:: PROBLEM REQUIREMENTS ::
You are asked to filter the data below and copy every line holding "icon".

:: SUPPLIED DATA ::
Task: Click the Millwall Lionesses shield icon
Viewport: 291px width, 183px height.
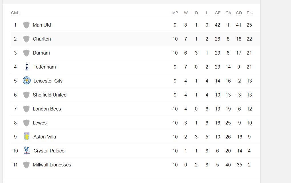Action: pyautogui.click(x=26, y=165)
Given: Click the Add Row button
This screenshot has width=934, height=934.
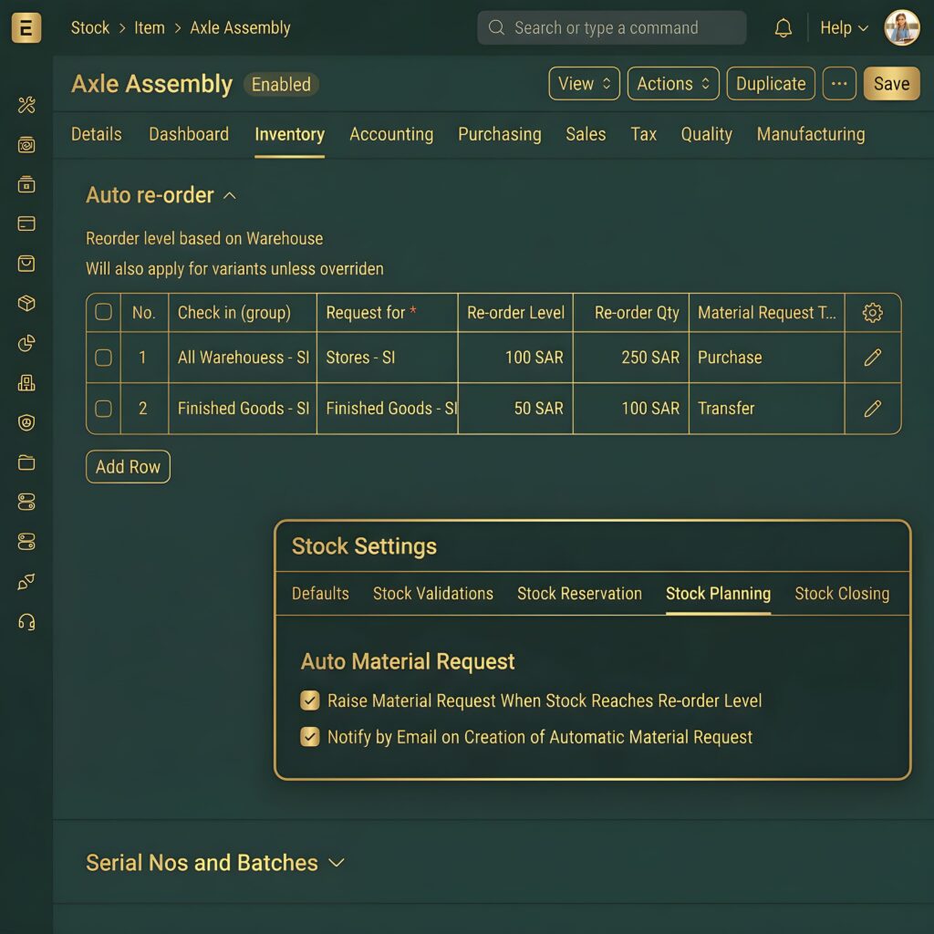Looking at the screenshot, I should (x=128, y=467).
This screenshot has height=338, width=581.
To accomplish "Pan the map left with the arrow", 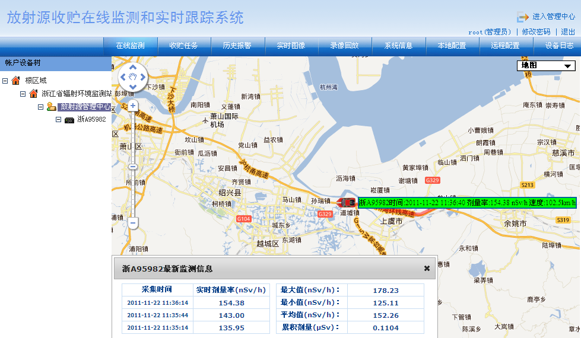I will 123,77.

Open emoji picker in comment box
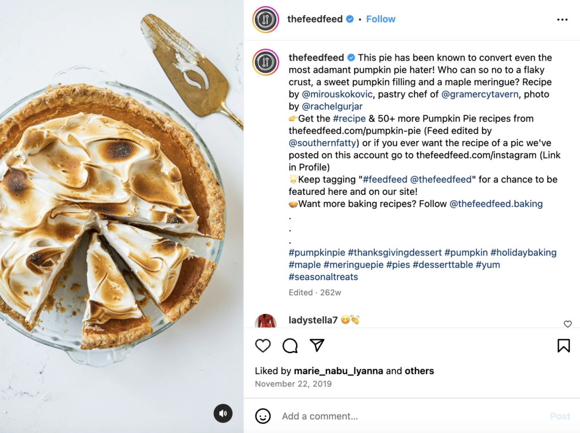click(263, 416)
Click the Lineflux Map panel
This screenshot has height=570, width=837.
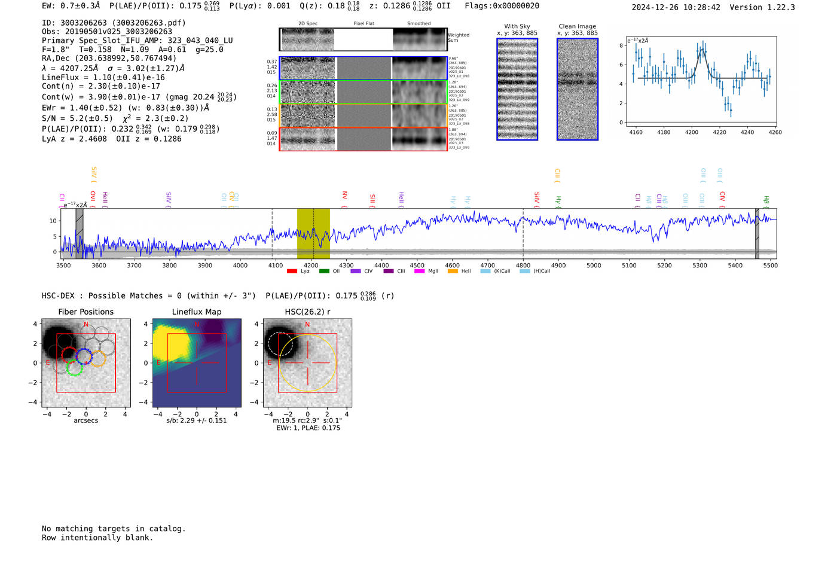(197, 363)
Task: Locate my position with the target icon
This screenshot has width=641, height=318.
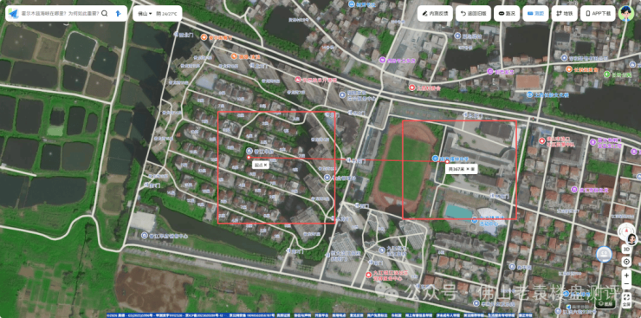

:: YOUR RESPONSE ::
Task: Click the Millwall Lionesses shield icon
Task: Locate my position with the target icon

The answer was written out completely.